Dmitri Lazarev, April 1942

18

Meat Wood

For the rest of the world, Leningrad’s agony took place out of sight and largely out of mind. Once the immediate threat to the city had receded, Allied eyes turned first to the battle for Moscow, then to an avalanche of losses in the Far East and elsewhere. The first month of Leningrad’s mass death – December 1941 – coincided with the fall of Hong Kong; the second with heavy losses of Atlantic shipping to German U-boats; the third with Japan’s capture of Singapore, together with 70,000 British and Commonwealth servicemen. As regards the Soviet Union, Britain and America’s aim was simply to keep her from collapsing altogether or making a separate peace, while resisting Stalin’s – and the British left’s – increasingly importunate calls for a second front.

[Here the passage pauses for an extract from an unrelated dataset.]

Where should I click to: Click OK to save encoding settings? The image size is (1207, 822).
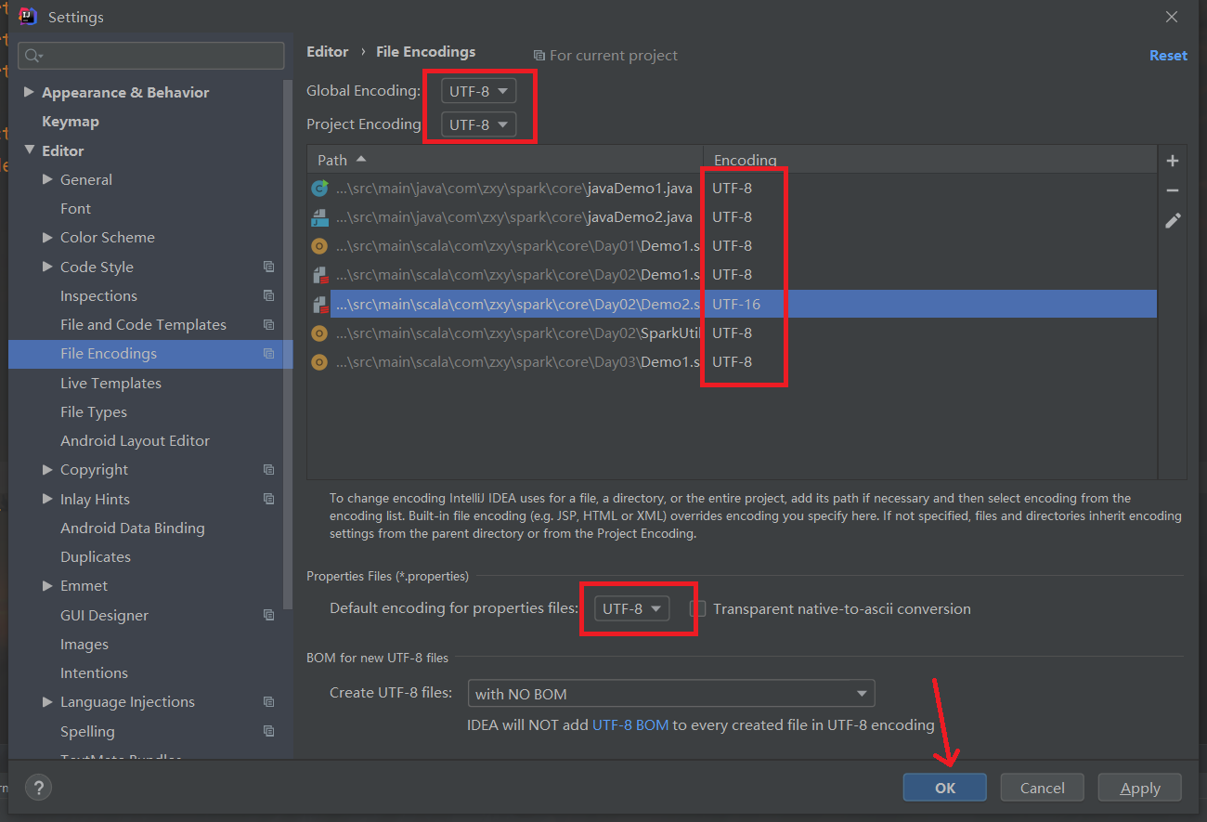pyautogui.click(x=944, y=787)

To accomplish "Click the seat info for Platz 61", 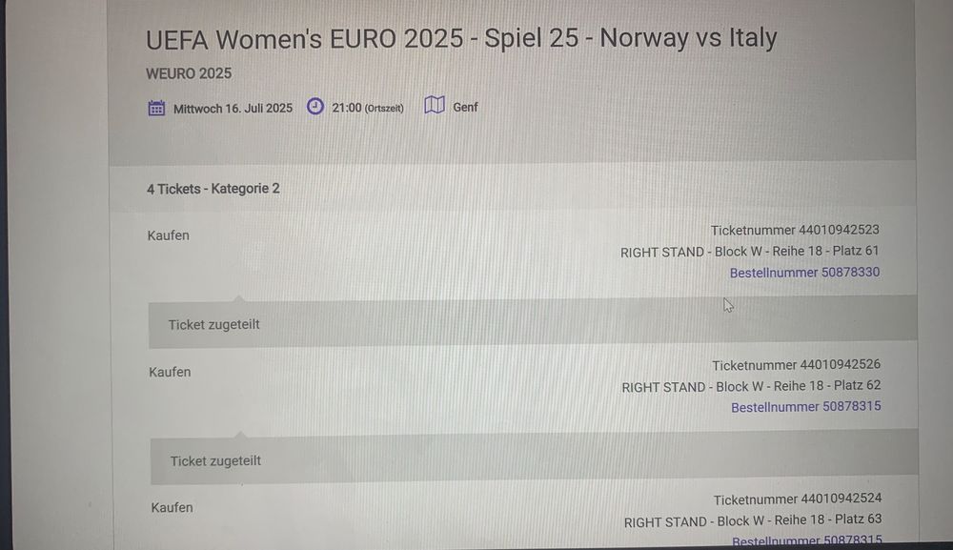I will point(749,251).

The first of the Arctic convoys carrying tanks, Hurricanes and other military supplies diverted from Britain’s Lend-Lease programme arrived in Archangel at the end of August, the prelude to four long years of acrimonious diplomacy. ‘Surly, snarly and grasping’, Churchill wrote later, ‘the Soviet Government had the impression that they were conferring a great favour on us by fighting in their own country for their own lives.’
1
       

All along the Eastern Front, in January 1942, the Wehrmacht ground to a halt. Analysts have made fun of the Nazi generals’ post-war tendency to lay the blame for ultimate defeat in the East on the weather, the roads and Hitler’s bullying – on anything, in fact, except for their own mistakes or superior Russian skill in the field. This is unfair: even by Russian standards, the winter of 1941–2 was punishingly cold, and hit the German armies hard, most of all those of Army Group North. The sudden plunge in temperature, Hitler stormed over dinner at the ‘Wolf’s Lair’ on 12 January, was an ‘unforeseen catastrophe, paralysing everything. On the Leningrad front, with a temperature of 42 degrees below zero, not a rifle, not a machine-gun nor a field-gun has been working on our side.’
2
Aircraft were grounded, tank and truck engines refused to start and horses waded in snow up to their bellies, so that to move from place to place troops had to shovel a path by day along the route their transports were to take at night. Soldiers stole clothes and bedding from local peasants (Soviet cartoons guyed them as comical ‘Winter Fritzes’, dressed in headscarves and frilly bloomers), or fell prey to frostbite and exposure. The Spanish ‘Blue Division’, despatched by Franco to aid the war on Communism, were so named, the press jeered, for the colour not of their shirts but of their faces.